SASCOC has taken an aspirational approach to the problem although they seem to be looking at a 'one shoe fits all' solution.
Of course I do not believe that such an approach can work, but in order to be fair, let us look at what SASCOC is suggesting.
SASCOC maintains that the structure should be in a pyramid in nature which will be best represented as such:
Thus the system will require the following numbers just to 'man' the committees:
- National Federation - 10 office-bearers
- Provincial Federations (9 provinces x 10) - 90 office-bearers
- District Federations (52 districts x 10) - 520 office-bearers
- Clubs (There will have to be a minimum of 3 clubs per District in order to make the Districts legal entities, therefore there will have to be 52 x 3 x 5 (presuming that each club committee has five members on their committee)) - 780 office-bearers
So, the above proposal will require roughly 1,390 office-bearers just to run the system.
Remember most of these people will have to be volunteers!
This of course does not even include technical officials who will be needed to run the competitions.galas/ track-meets, etc.
It is estimated that the average federation would need another 2,500 technical officials, or if they do not have that, there will be a very overworked hard core of parents who will become less-and-less enthusiastic as they lose all of their weekends in providing events for others.
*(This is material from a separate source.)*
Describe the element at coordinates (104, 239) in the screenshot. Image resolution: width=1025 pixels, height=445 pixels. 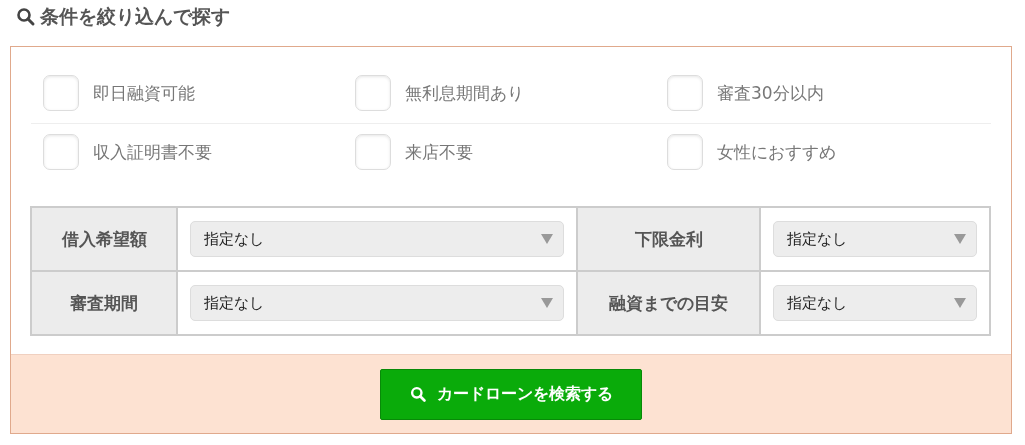
I see `filter-label: 借入希望額` at that location.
Being an office-bearer or technical official is often a thankless task as decisions are often made which do not sit well with the vocal few. Even the likes of Cathy Doyle (who was much liked by most of the swimmers) of the Central Gauteng Aquatics Association had a small group of vocal detractors.
The increased burden of the system as outlined by SASCOC is likely to have the unexpected outcome of chasing away the committed few which will lead to the total collapse of many sporting codes.
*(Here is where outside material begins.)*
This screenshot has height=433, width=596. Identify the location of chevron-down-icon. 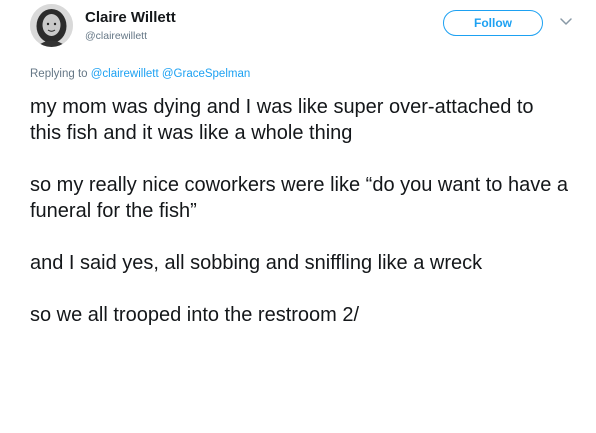
(566, 22).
I believe that volunteerism goes hand-in-hand with financial ability. No-one can expect a person who is not financially advantaged to volunteer to run a sporting body. However, it should be noted that many sporting bodies are themselves quite poor and unable to pay anyone to do the required tasks.
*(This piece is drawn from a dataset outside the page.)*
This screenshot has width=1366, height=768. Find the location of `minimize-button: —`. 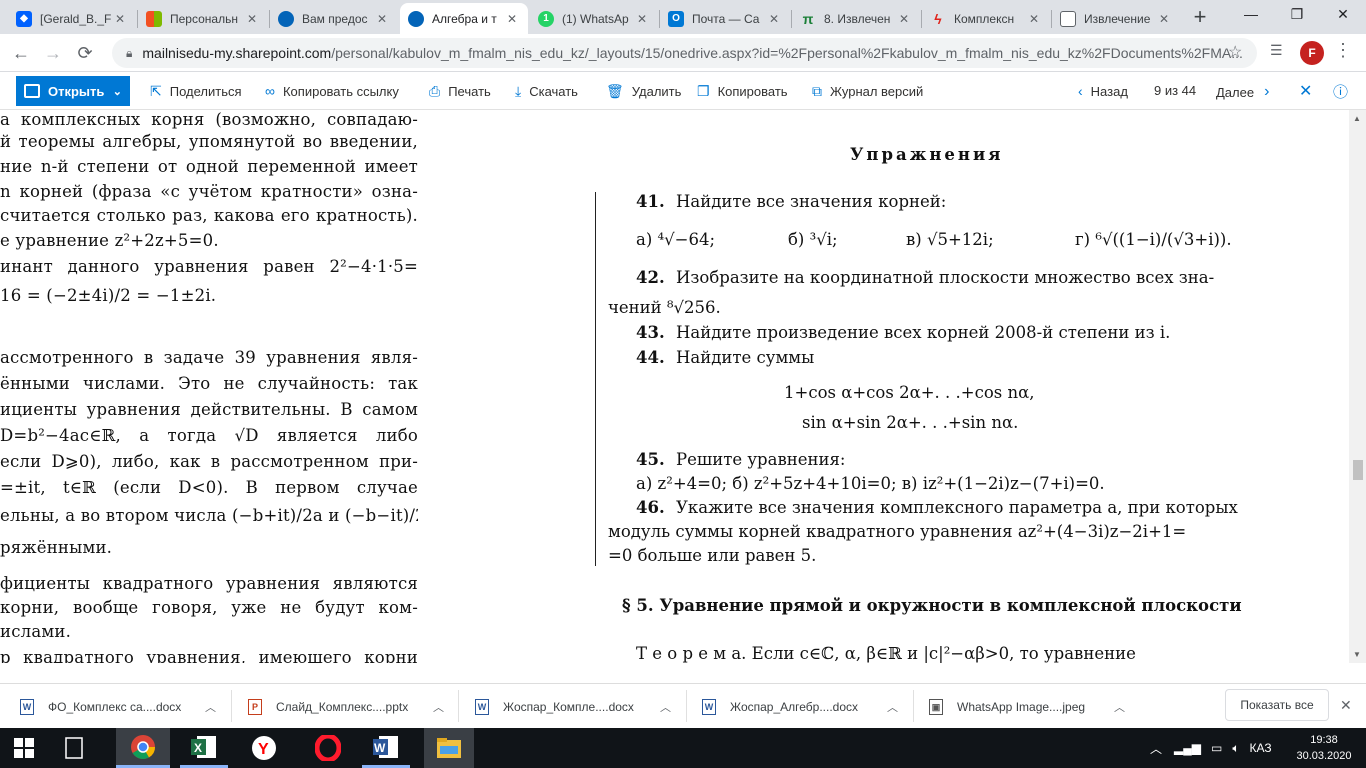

The proposed system also dilutes the influence of the athlete.
Instead of the athlete now having direct recourse at National Federation (NF) level, the athlete has to struggle through an increased bureaucracy to get through the club, district, provincial, and national federation officials and red-tape.
The dilution also affects the ability of people to stand for positions on the National Federation. In such a way the Committees that run NF's become very little more than cabals of like-minded people who become almost impossible to dislodge.
Good governance is then often discarded as personal interest becomes entrenched.